Finding Hope for Change
If you love someone who struggles with substance, you may be facing increased stress during the pandemic. Maybe you are sheltering in place with the person you are concerned about and coming face to face with the fall out of their use of substances. Maybe you have not been able to have contact with your loved one and are facing worry and feeling out of control.
We hope you can find ways to hold onto hope and we know you can be a hugely powerful force in helping your loved one shift their motivation towards positive change. While you might be tempted to express your upset by confronting your loved one or slamming a few doors to make your point, years of research suggest that this type of direct confrontation does not work. In fact it can push them in exactly the opposite direction from what you want.
It can be helpful to understand that using substances is a motivated behavior with an expected outcome. Drugs and alcohol work in many different ways for people, for some they reduce anxiety or depression in the short term. Or they quiet nightmares, or increase social confidence, or numb out feelings of loss. These are the effects that reinforce continued use. Your loved one is not using because they are defective or wanting to provoke you. They are using because the substance gives them something they feel that they need.
Understanding this can help you take take it less personally which will reduce tension in your home and in your mind. A reduction in tension never hurt anyone and with a calmer brain you can start to think through how else some of these needs could be met without substances. It can also help you realize that, when a behavior feels like it is working, if even in the short term, there will be ambivalence about giving it up.

== Aim of the exercise ==
For each statement, decide whether it agrees with the passage on finding hope for change. Answer yes or no and quote the passage's deciding words. 1. Research indicates that directly confronting a loved one about substance use does not work. 2. A loved one may use substances in order to provoke you. 3. For some people, drugs and alcohol reduce anxiety or depression over the long term. The entries after this sentence are separate material with no connection to the passage.

== Excerpted data ==

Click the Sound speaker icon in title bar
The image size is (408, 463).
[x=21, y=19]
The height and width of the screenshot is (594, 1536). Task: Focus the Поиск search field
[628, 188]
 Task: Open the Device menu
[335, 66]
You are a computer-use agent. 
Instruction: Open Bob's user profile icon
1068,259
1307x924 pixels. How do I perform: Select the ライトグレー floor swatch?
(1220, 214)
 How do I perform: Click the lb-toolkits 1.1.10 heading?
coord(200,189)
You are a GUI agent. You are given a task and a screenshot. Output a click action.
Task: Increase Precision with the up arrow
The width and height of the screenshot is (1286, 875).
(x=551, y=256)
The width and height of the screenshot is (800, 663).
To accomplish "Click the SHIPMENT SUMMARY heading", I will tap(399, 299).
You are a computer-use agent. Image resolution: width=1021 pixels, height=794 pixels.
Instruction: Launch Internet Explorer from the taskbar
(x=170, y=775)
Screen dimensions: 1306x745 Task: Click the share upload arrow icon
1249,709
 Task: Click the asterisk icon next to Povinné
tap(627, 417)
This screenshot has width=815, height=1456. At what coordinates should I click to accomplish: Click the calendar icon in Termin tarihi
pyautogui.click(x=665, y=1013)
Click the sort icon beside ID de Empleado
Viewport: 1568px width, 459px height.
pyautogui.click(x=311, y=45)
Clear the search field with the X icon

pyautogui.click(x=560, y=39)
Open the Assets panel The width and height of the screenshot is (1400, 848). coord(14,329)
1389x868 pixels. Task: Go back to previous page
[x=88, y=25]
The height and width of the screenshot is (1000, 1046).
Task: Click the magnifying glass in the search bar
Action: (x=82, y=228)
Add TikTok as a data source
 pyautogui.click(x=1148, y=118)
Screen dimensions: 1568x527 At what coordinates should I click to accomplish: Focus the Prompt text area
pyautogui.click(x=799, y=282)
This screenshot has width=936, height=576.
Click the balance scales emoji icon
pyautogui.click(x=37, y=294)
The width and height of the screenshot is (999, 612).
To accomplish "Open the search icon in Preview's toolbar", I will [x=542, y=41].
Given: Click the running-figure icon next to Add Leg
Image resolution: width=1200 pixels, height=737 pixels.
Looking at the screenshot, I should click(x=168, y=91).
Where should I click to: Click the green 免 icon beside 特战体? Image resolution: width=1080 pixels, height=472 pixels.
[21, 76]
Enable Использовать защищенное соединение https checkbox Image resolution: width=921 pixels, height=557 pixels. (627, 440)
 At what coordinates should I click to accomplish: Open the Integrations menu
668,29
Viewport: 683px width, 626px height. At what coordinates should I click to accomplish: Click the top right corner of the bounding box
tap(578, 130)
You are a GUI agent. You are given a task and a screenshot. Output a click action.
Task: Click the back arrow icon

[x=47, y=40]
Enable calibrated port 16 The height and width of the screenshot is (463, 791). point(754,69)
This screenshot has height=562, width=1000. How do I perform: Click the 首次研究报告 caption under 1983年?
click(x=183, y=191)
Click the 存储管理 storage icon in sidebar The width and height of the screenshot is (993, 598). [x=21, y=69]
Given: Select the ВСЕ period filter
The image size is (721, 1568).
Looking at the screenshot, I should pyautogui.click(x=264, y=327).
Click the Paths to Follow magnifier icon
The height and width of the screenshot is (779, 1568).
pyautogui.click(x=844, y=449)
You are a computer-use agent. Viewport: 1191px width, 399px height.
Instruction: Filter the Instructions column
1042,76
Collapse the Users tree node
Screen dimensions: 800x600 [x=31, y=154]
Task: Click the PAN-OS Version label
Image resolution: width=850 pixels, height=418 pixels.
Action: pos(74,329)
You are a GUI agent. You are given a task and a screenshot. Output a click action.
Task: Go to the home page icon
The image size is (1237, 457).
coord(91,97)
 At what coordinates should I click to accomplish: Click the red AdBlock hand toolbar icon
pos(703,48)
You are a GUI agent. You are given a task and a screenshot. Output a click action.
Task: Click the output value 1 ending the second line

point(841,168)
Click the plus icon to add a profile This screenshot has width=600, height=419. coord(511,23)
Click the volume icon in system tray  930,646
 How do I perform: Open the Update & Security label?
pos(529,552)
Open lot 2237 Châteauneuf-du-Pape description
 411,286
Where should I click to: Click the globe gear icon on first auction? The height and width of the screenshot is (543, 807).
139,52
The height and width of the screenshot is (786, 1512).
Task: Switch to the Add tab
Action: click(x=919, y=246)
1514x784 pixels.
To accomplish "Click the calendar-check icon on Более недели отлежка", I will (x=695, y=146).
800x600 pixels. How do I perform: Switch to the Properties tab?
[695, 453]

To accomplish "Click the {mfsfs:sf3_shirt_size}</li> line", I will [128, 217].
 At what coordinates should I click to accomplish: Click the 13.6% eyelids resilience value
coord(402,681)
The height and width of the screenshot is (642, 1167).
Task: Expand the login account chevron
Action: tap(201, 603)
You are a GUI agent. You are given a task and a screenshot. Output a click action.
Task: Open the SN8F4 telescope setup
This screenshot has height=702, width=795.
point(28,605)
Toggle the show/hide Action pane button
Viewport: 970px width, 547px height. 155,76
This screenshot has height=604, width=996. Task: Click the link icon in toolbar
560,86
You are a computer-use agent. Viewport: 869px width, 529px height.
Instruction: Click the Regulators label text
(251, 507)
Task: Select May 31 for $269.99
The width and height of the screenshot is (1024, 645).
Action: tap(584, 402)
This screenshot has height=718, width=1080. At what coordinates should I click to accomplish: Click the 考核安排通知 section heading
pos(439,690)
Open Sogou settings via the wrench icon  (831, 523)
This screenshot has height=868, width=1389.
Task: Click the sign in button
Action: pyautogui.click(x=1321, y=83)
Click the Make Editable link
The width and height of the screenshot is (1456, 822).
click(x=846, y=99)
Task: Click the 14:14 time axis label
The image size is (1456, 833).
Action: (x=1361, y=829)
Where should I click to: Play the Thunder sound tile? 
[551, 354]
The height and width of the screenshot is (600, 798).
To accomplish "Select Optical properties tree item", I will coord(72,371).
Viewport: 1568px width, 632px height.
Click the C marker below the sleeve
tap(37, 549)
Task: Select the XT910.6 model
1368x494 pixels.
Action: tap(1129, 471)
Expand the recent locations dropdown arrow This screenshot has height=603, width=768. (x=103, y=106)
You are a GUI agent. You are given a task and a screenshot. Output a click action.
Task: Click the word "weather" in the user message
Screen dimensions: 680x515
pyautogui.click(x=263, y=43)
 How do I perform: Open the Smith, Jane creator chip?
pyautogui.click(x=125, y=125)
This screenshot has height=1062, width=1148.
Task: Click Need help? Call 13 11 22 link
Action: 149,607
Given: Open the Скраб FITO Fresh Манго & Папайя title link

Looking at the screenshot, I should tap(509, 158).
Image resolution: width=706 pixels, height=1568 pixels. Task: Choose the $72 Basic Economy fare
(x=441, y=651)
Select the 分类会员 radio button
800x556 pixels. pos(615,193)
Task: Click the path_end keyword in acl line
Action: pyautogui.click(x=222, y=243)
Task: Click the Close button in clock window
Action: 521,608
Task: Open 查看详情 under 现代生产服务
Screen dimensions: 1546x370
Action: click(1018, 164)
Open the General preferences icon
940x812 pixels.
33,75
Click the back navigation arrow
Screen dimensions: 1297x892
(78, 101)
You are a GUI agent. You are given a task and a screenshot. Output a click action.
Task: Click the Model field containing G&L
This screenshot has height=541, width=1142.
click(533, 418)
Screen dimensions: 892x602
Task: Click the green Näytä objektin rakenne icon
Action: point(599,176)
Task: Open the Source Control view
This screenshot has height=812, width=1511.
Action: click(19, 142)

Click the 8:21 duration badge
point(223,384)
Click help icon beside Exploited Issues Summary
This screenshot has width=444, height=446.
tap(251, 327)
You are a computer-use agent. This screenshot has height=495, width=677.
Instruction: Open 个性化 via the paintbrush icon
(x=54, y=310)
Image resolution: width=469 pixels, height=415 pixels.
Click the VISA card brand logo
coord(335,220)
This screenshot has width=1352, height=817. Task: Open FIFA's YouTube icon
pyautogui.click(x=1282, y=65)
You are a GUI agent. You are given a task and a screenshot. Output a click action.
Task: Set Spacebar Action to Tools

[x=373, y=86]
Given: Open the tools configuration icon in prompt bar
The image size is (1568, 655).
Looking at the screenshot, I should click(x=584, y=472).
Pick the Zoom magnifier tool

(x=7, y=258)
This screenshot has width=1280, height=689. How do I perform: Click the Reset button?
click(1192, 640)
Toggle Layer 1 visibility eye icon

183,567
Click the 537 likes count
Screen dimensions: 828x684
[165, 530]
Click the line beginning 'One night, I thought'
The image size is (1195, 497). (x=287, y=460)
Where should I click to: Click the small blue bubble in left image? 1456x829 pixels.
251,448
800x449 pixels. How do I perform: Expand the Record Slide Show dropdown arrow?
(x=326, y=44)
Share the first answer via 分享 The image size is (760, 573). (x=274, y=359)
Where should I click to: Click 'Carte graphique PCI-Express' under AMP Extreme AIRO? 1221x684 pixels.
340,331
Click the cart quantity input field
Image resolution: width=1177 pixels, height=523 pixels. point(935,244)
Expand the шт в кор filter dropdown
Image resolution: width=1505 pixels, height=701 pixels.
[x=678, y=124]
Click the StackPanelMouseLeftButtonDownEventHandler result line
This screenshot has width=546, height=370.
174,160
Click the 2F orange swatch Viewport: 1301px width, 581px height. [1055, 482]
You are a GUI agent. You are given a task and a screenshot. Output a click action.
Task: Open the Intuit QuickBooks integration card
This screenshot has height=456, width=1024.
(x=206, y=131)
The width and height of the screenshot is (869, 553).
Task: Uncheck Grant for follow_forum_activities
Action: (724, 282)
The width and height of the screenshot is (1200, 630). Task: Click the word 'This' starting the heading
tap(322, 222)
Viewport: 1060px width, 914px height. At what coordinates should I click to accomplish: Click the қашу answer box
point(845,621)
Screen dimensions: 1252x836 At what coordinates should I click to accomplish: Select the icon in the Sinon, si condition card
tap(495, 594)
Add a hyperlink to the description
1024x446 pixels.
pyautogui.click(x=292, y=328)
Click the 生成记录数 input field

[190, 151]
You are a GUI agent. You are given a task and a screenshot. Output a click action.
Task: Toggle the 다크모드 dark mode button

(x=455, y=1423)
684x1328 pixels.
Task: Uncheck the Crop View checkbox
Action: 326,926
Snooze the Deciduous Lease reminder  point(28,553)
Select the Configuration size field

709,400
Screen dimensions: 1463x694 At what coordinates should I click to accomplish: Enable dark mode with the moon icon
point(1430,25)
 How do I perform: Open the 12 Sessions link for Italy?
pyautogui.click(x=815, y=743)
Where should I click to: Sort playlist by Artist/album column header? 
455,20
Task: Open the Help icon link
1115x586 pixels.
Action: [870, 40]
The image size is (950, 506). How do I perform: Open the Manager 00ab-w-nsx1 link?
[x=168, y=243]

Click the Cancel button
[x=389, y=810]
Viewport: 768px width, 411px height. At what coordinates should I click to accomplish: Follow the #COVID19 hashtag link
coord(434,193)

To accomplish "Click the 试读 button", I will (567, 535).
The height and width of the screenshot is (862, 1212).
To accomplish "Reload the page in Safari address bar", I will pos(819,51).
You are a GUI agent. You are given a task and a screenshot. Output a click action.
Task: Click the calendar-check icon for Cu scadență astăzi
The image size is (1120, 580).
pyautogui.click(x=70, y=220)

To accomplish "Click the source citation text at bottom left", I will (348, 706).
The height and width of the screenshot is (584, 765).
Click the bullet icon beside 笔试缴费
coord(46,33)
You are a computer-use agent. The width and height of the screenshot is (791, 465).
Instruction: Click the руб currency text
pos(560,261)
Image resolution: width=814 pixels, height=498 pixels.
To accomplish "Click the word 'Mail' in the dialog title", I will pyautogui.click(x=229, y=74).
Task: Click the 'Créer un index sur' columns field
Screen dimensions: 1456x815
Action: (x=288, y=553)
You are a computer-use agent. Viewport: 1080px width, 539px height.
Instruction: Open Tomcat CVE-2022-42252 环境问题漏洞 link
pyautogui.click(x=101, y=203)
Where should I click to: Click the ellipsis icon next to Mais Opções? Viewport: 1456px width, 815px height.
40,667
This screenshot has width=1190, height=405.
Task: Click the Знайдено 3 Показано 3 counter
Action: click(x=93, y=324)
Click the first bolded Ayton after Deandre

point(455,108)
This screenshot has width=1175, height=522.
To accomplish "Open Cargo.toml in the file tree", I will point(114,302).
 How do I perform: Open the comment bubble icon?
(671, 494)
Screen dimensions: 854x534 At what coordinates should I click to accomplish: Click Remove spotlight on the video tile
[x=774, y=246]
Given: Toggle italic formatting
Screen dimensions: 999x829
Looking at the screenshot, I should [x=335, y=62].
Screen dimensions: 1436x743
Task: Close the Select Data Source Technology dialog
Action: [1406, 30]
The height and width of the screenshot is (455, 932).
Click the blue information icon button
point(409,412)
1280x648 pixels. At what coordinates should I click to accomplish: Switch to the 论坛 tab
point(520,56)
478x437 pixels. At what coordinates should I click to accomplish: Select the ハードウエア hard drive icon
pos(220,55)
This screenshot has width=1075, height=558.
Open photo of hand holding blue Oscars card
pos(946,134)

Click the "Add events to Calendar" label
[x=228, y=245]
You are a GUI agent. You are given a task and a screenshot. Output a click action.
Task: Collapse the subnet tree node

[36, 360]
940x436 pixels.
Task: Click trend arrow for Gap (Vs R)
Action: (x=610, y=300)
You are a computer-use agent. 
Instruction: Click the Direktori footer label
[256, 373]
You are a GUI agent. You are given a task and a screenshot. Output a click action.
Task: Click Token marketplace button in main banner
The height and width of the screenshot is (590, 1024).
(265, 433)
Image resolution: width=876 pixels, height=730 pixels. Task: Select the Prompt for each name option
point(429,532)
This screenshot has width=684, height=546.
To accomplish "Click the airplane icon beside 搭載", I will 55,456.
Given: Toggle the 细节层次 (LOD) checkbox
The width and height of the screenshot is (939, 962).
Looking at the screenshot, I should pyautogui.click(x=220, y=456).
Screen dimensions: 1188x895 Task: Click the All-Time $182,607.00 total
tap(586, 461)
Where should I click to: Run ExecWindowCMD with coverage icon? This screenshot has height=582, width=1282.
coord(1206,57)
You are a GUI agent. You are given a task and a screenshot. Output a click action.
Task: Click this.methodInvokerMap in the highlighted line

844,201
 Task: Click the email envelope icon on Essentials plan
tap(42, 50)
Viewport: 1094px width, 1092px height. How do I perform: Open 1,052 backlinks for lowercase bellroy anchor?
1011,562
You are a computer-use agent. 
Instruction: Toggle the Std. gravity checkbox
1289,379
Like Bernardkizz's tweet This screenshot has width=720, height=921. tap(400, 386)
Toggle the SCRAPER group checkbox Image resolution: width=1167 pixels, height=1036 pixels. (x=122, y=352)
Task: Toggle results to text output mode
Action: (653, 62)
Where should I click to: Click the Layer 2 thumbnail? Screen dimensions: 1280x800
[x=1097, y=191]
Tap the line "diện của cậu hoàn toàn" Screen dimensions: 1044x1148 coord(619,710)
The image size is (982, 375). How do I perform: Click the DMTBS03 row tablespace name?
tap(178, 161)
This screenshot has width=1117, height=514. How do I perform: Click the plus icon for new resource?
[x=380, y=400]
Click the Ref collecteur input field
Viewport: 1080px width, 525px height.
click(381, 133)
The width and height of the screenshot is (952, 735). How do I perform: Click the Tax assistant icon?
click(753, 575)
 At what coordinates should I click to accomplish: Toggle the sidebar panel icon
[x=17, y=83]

== Result for this exercise ==
1. Yes: "years of research suggest that this type of direct confrontation does not work."
2. No: "Your loved one is not using because they are defective or wanting to provoke you."
3. No: "for some they reduce anxiety or depression in the short term."